Cherreads

Chapter 25 - Fault lines

The air inside Voss Publishing felt charged—like a storm was forming between marble floors and glass walls. The lobby buzzed with whispers and the sharp clicks of heels. Everyone knew what it meant when photographers started gathering outside before lunch.

Jenna Dobrick was back from Maui.

Elara didn't have to look to know the room had shifted. Stella leaned closer, her voice barely a breath.

"Why does she look like she came to collect someone's soul?"

Elara's lips curved faintly. "Maybe she did."

Upstairs, on the eleventh floor, Damon Voss didn't even glance at the flurry of messages from security. He stood by the window, adjusting his cufflinks, while Luke hovered a few feet away with that careful expression that only brave assistants wore.

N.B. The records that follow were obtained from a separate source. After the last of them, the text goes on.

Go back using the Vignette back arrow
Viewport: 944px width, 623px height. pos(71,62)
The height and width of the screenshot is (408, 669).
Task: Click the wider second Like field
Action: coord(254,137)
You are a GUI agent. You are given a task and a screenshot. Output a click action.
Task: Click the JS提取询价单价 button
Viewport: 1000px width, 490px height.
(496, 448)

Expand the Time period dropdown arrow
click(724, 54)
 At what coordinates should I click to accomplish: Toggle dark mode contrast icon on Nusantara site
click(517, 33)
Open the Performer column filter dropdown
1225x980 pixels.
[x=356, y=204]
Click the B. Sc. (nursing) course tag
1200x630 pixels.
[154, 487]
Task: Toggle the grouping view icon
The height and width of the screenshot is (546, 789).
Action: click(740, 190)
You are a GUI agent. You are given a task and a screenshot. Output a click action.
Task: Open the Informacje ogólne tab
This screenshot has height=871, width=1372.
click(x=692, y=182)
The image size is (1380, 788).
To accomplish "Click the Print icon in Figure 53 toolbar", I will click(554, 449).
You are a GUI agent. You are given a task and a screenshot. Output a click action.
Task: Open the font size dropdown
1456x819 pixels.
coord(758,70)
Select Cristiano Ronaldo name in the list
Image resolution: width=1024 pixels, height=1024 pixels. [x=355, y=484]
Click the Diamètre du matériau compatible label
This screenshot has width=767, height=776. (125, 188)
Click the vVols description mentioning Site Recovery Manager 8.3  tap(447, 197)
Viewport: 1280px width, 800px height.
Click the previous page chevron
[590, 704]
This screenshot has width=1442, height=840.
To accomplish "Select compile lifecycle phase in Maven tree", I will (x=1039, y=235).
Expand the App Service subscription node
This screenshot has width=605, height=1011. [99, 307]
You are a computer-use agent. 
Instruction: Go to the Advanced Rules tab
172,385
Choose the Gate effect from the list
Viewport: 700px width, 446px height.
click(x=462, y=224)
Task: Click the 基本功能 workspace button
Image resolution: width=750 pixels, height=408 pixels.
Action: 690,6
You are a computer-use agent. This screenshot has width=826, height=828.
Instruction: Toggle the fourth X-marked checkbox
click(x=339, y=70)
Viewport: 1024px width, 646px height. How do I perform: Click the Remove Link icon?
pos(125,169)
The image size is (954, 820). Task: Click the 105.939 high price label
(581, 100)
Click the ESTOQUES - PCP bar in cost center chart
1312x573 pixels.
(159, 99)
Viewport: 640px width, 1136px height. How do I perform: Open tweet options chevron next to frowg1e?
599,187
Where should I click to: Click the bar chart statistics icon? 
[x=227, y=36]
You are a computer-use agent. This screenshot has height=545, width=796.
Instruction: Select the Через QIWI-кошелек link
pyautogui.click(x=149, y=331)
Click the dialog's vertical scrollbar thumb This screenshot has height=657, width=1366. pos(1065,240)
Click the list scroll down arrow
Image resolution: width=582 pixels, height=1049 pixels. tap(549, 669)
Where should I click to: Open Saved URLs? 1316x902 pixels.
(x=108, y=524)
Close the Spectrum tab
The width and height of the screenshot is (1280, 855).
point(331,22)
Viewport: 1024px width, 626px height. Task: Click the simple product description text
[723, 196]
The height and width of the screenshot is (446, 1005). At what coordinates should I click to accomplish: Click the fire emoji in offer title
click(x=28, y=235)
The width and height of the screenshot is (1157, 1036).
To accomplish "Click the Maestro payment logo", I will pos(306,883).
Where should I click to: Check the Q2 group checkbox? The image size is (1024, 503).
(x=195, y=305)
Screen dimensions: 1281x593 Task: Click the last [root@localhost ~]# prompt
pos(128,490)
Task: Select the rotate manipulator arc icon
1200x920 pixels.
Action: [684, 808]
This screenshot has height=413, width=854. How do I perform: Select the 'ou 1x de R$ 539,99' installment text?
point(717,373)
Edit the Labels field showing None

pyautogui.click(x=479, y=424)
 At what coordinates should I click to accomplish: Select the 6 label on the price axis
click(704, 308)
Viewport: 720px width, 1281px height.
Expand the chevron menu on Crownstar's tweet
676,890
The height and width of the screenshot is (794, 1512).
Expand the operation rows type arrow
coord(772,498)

"Sir," Luke started, "Ms. Dobrick's downstairs. She's… being photographed."

"She usually is," Damon said flatly.

"She's asking to see you."

Damon finally turned, his expression unreadable. "Then she knows where my office is. If she wants a scene, she'll have one." He walked toward the conference room without another word.

By the time Jenna stepped out of the elevator, cameras were already pressed to the glass doors, and the entire building seemed to hold its breath. She looked every bit the headline—flawless tan, gold dress hugging every curve, the smug confidence of someone who'd never been denied an audience.

Except today, Damon wasn't in the mood to give her one.

The double doors of the conference room flew open with the kind of force that made executives flinch. Jenna filled the doorway—sun-kissed, furious, haloed by camera flashes from the corridor.

"Miss me, darling?" Her voice lilted like honey hiding a blade.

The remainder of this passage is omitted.